• **Worum es geht**
Gib den Forumsthread über das Einbinden von DLLs in ein Eclipse-Projekt vollständig und Wort für Wort wieder.

• **Auszug**
****************
# Eclipse - Einbinden von dlls in Projekt



## Tharsonius (30. Nov 2009)

Hallo zusammen,

Ich brauche für ein Java Projekt eine Serielle Schnittstelle und hab mir diesbezüglich auch bereits RxTx angeschaut.

Wenn ich dieses Modul unter Windows verwenden möchte, dann muss ich, soweit ich das bisher gesehen habe, 2 dll Bibliotheken in die JDK einfügen und später auch in die JREs der einzelnen Zielrechner. Dies ist natürlich äußerst unpraktisch, weil ich dann zum einen einen Installer benötige und oben drein die entsprechenden Rechte, um die JRE zu modifizieren.

Ich verwende Eclipse, daher meine Frage, kann man diese dll Dateien auch irgendwie gleich mit ins jar Archiv einbinden, so dass diese nicht in der JDK / JRE liegen müssen? Wie mache ich sowas ?


----------



## Wildcard (30. Nov 2009)

Im jar geht AFAIK nur mit einem OSGi Framework. Bei plain Java Applikationen müssen sie ausserhalb des jars liegen (was nicht heißt das sie in die JRE kopiert werden müssen).


----------



## Tharsonius (7. Dez 2009)
****************
• **Gesammeltes Material**
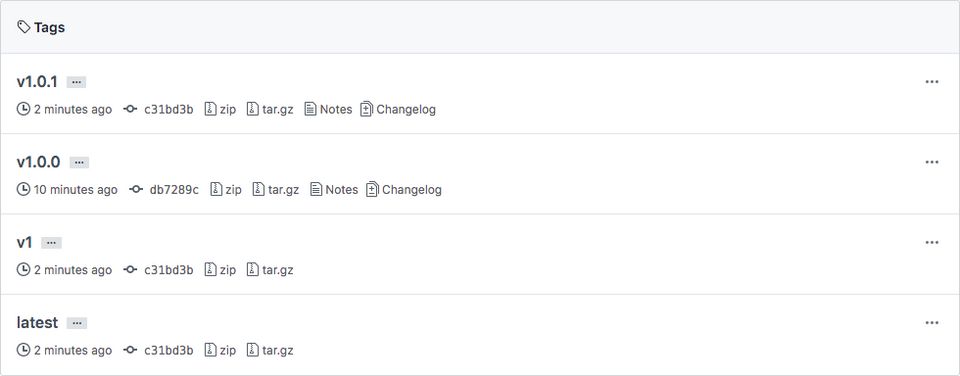Expand the ellipsis message next to latest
****************
• **Schriftliche Antwort**
# Eclipse - Einbinden von dlls in Projekt



## Tharsonius (30. Nov 2009)

Hallo zusammen,

Ich brauche für ein Java Projekt eine Serielle Schnittstelle und hab mir diesbezüglich auch bereits RxTx angeschaut.

Wenn ich dieses Modul unter Windows verwenden möchte, dann muss ich, soweit ich das bisher gesehen habe, 2 dll Bibliotheken in die JDK einfügen und später auch in die JREs der einzelnen Zielrechner. Dies ist natürlich äußerst unpraktisch, weil ich dann zum einen einen Installer benötige und oben drein die entsprechenden Rechte, um die JRE zu modifizieren.

Ich verwende Eclipse, daher meine Frage, kann man diese dll Dateien auch irgendwie gleich mit ins jar Archiv einbinden, so dass diese nicht in der JDK / JRE liegen müssen? Wie mache ich sowas ?


----------



## Wildcard (30. Nov 2009)

Im jar geht AFAIK nur mit einem OSGi Framework. Bei plain Java Applikationen müssen sie ausserhalb des jars liegen (was nicht heißt das sie in die JRE kopiert werden müssen).


----------



## Tharsonius (7. Dez 2009)